When coming to a stop should you brake harder or longer in traffic when coming to a stop? When I say hard I don't mean slamming the brakes of course, you get the picture... Which way would wear out the pads faster?

 

Personally, don't worry about which wears out the pads faster, worry about your safety more.

With that being said, I would opt to brake longer.... More can go wrong when you try to make your stops shorter. Hit loose gravel on road, guy in front brakes harder than you think, etc, etc.

 

Well said.

 

just very curious though which would wear the pads faster? and can someone give a good physics explanation?

 

Braking harder will wear pads quicker because more heat is generated. On a microscopic level, braking hard causes larger chunks to dig into the rotor from the pad, which fragment off in larger pieces.

 

Going by straight physics, I would think they wear the brakes the exact same. Miscelaneous things aside, if you are going 60mph, it takes a fixed amount of work/force to stop your car, becuase at a constant velocity, your car has a fixed amount of kinetic energy.

For simplicity sake, lets say it takes 60 watts of work to stop your car from 60mph. It doesn't matter if you apply more force over a shorter duration of time, or less force over a longer duration of time...

You can either apply 60 joules of energy in 1 second, or 10 joules of energy every second for 6 seconds. The end result is the same 60 watts.

 

More heat is not generated. The act of braking converts kinetic energy into heat. If you are going 60mph, and you come to a stop... There is a fixed amount of kinetic energy in the car. Slamming on your brakes, or easing the brakes, will create the same amount of heat.
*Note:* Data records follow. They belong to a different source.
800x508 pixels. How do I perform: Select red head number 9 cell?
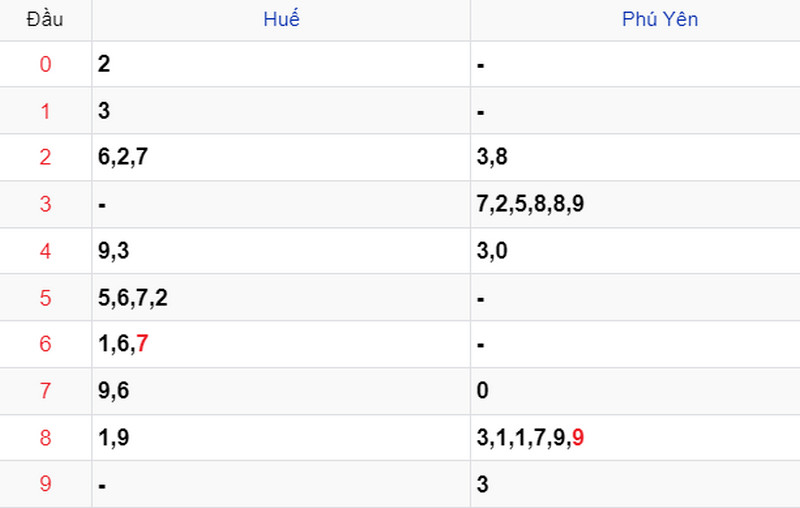coord(45,484)
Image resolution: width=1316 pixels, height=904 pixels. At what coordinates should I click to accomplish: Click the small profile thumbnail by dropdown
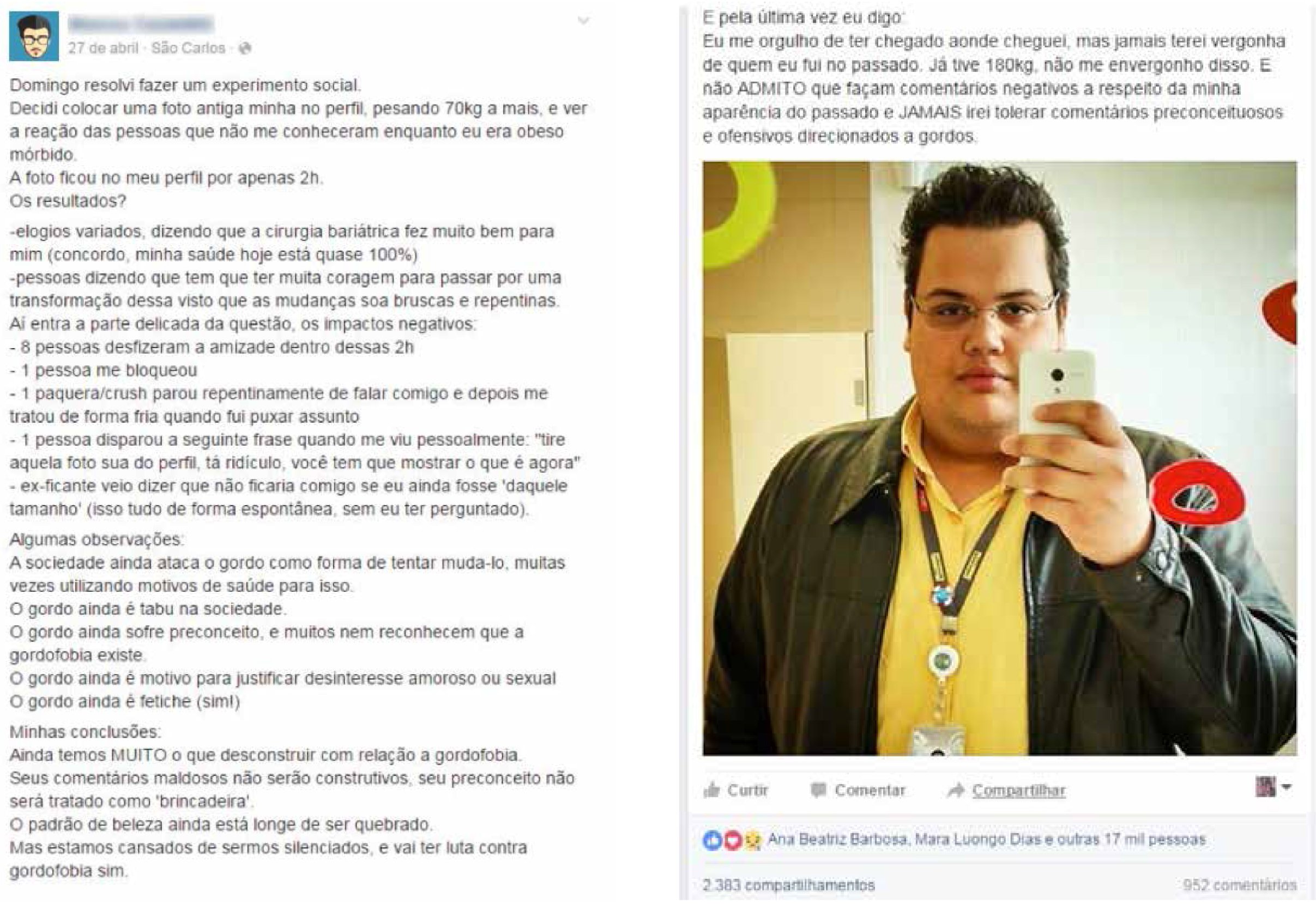[x=1266, y=787]
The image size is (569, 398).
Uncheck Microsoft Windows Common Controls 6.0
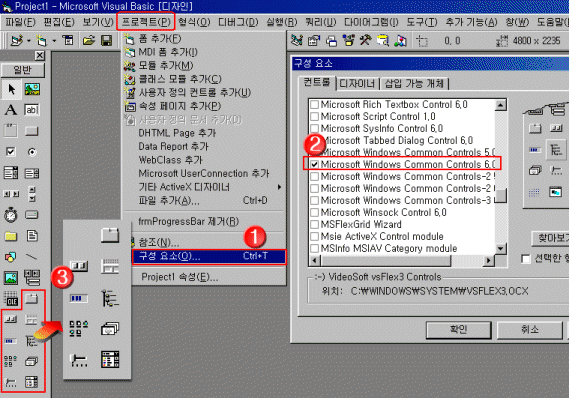pyautogui.click(x=315, y=164)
In a simple sense, saying braking harder will create more heat, is like saying you can control your caloric intake, by controlling how fast you eat your meal.

 

Okay, let me clarify, the temperature will be higher, a longer lighter braking will allow more heat to be dissipated

 

I'd disagree with that too. If you go down a hill, the brakes will cool better (ie not fade), if you brake, then coast, brake, then coast... Rather than lightly riding the brake the whole way down... At least it seems like it anyways...

 

This is not true in the case of friction however, because you can ideally stop something without wearing either surface because energy is transfered on the atomic level and dissipated, a slower brake will allow for more of this to occur. If you jam on the brakes, not only is dissipation occuring on the molecular level, the microscopic rough surface also comes into play more. Its the same thing as on the tires when you slam on the brakes and leave skid marks, but when you slowly apply the brakes, you don't leave as much rubber behind

 

I think you'll agree with me that the same amount of work is done whether you slam on the brakes or come to a stop slowly, but one takes longer so it has a longer period to dissipate heat, so the brakes never reach as high of a temperature. Its like if you went to the track for 1 hour and did alot of hard braking, you could cook your brake fluid it gets so hot, but if you drive around all day, you'll do more work with your brakes, but since its over a longer period of time, you'll never reach the same temperatures

 

What are you talking about? The definition of friction between two surfaces moving relative to each other, is the conversion of kinetic energy into thermal energy.

What do you mean by "transfer" of energy? There is no "transfer" of energy in the case of braking, because the two surfaces (rotor and pad) are moving relative to each other. Transfer of energy would be something like, crashing into another car, and the other car lunging forward as energy is tranfered, while at the same time heat is generated at the impact point, where some kinetic energy is converted into thermal energy.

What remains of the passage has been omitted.